4. Es werden DS-GVO relevante Datenschutzmanagement-Prozesse aufgenommen (Artt. 33, 34 Meldeprozess Sicherheitsvorfall und Artt. 15-22 Auskunftsrechte Betroffener).

5. Speziell der Schritt 6 des ISIS12 Vorgehensmodells spielt eine zentrale Rolle für den Bereich „Nachweisbarkeit“. In diesem Schritt werden bislang auch schon Verarbeitungen identifiziert, erfasst und mit einer Schutzbedarfsfeststellung in Sachen Verfügbarkeit, Integrität und Vertraulichkeit bewertet. Anwendungen in denen personenbezogene Daten verarbeiten werden, werden im Verzeichnis der Verarbeitungstätigkeiten (Art. 30 DS-GVO) zusammengefasst (sowohl für die verantwortliche Stelle, als auch für den Auftragsverarbeiter). Die Beschreibung der technischen und organisatorischen Maßnahmen (Art. 32 DS-GVO), die erfolgende Risikoanalyse und die eventuell notwendige Datenschutz-Folgenabschätzung (Art. 35 DS-GVO)  werden im Schritt 6 anhand des Verzeichnisses der Verarbeitungstätigkeiten durchgeführt und entsprechend dokumentiert.
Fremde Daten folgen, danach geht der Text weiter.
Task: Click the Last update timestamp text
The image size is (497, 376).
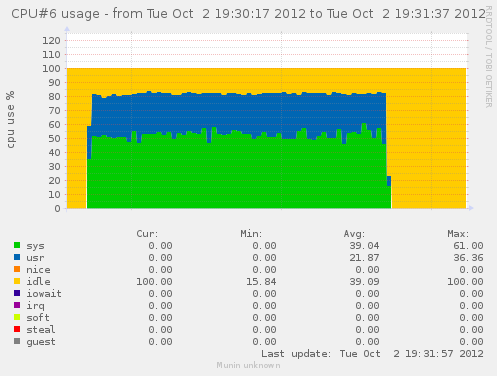Action: click(x=372, y=354)
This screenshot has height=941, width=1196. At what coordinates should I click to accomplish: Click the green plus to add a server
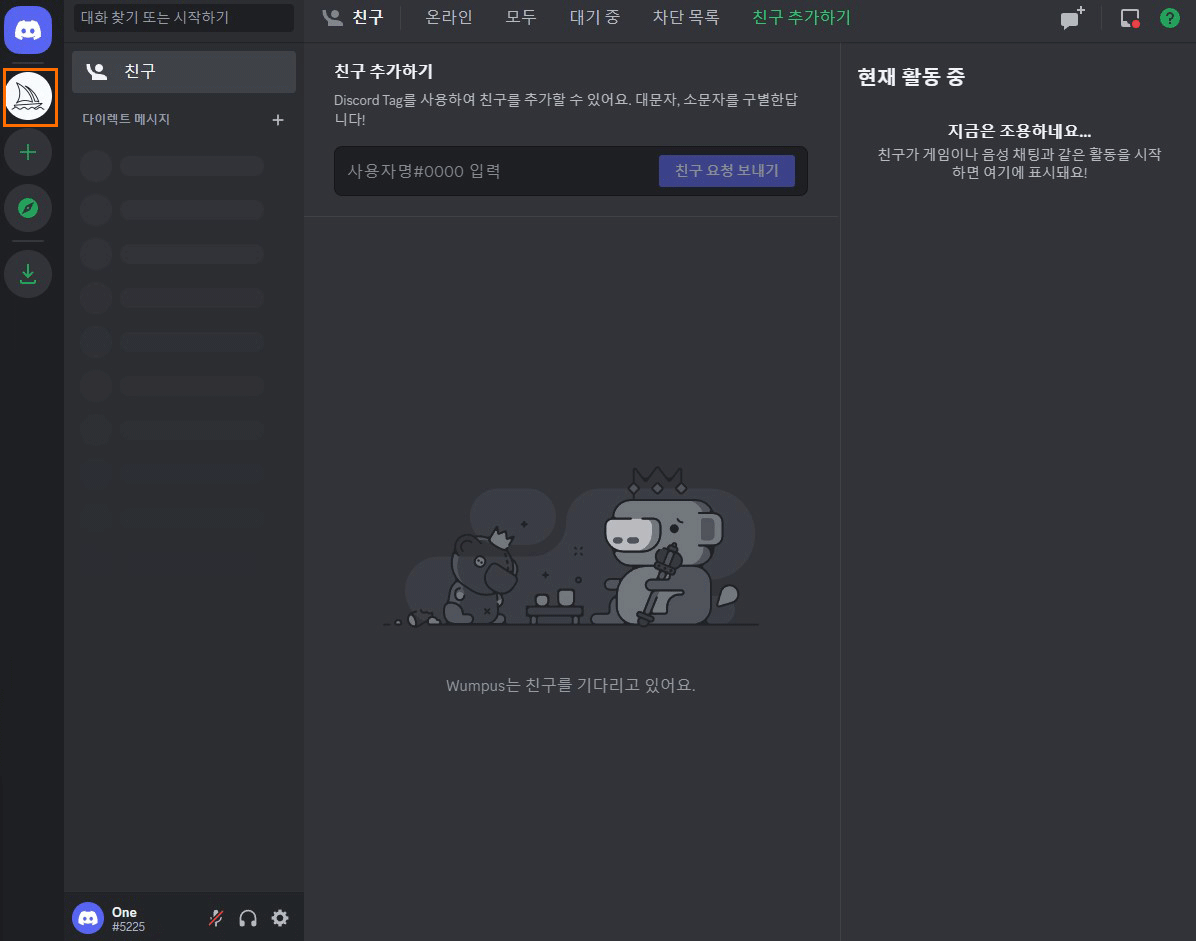click(x=28, y=152)
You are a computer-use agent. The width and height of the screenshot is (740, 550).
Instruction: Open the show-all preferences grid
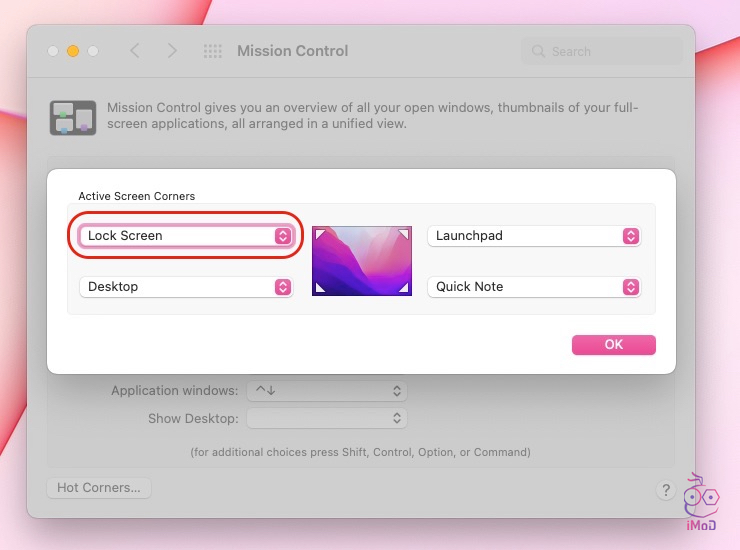212,51
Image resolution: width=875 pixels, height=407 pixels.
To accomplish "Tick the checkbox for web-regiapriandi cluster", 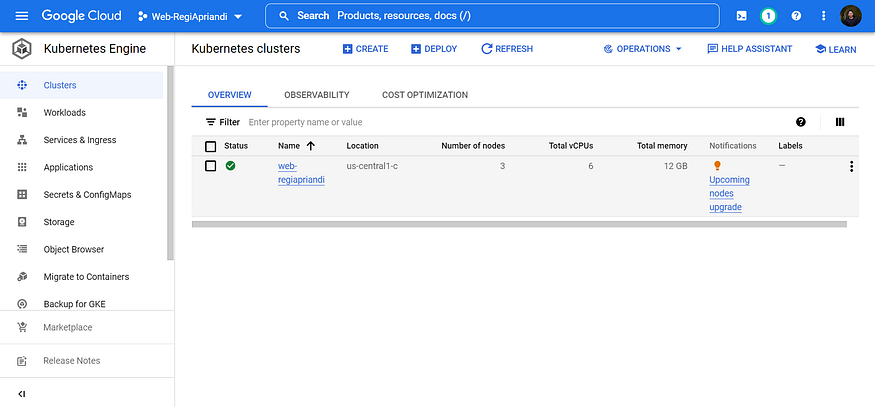I will pos(210,166).
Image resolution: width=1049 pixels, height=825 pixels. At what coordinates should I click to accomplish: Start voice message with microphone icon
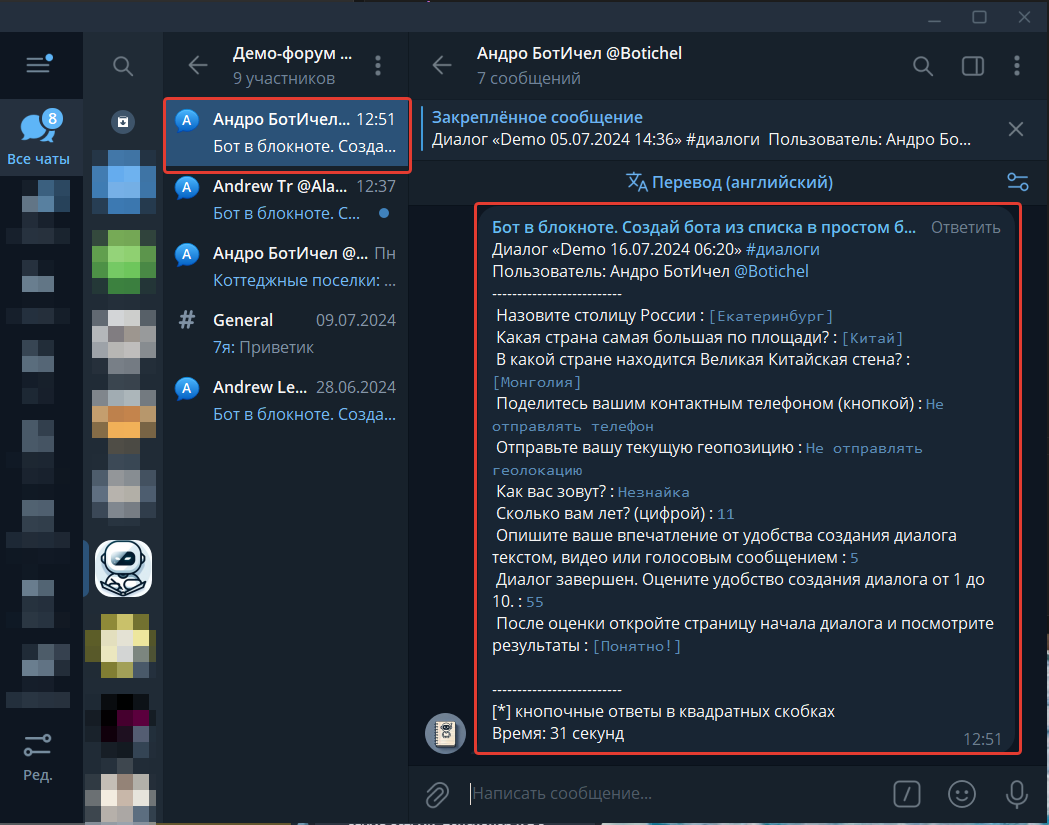[x=1016, y=794]
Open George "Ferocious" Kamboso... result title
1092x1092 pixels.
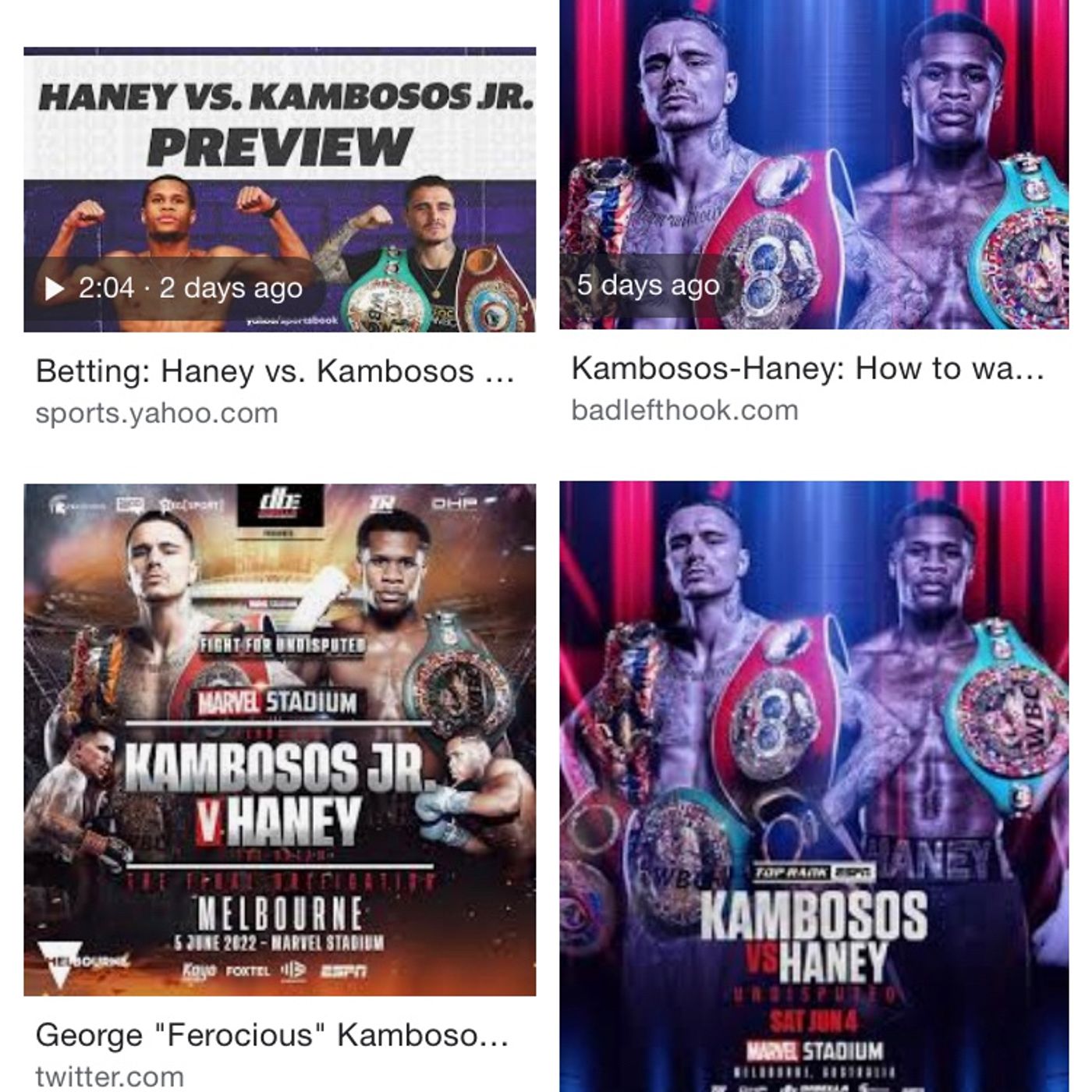point(272,1036)

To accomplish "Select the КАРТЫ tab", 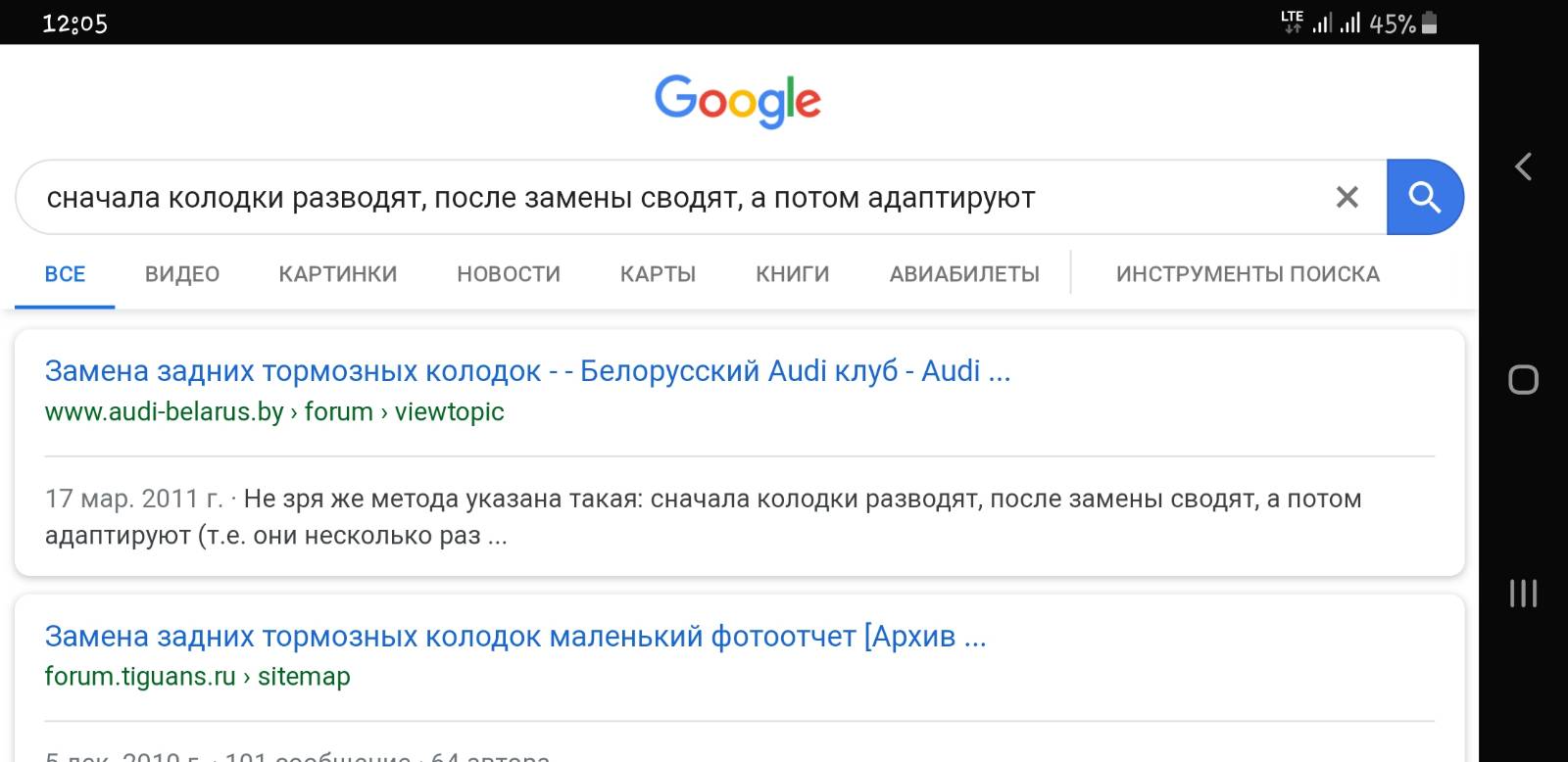I will 658,274.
6. Spezielle Anforderungen der DS-GVO werden entweder im neuen ISIS12 Baustein „B 1.5 Datenschutz DS-GVO“ in Form von verbindlichen Sicherheitsmaßnahmen und/oder in spezifischen Bausteinen wie etwa „B 4.10 Soft- und Hardwareentwicklung“ (Privacy by Design/Privacy by Default) mit aufgenommen. Diese Anforderungen werden in einem Soll-Ist-Vergleich bewertet und eine Umsetzung der Maßnahmen wird geplant.

7. In Schritt 12 des ISIS12 Vorgehensmodells wird ein jährlich stattfindendes Datenschutzaudit implementiert, das die 12 Schritte des erweiterten Vorgehensmodells prüft. Hier ist die Checklisten eines Datenschutzes Aufsichtsbehörde Bestandteil. Im Fall einer angestrebten Zertifizierung kann das um das DSMS erweiterte Zertifizierungsschema zum Einsatz kommen. Der Auditumfang wird dementsprechend erweitert und bietet Unternehmen die Möglichkeit die geforderte Nachweis- bzw. Rechenschaftspflicht nach DS-GVO zu erfüllen.

 

Die in einem Datenschutz- oder Informationssicherheitsmanagementsystem erarbeiteten Grundlagen können sehr gut für die Umsetzung des jeweils anderen genutzt werden.
Daher ist eine jeweilige Erweiterung zu empfehlen und mit wenigen Ressourcen umsetzbar.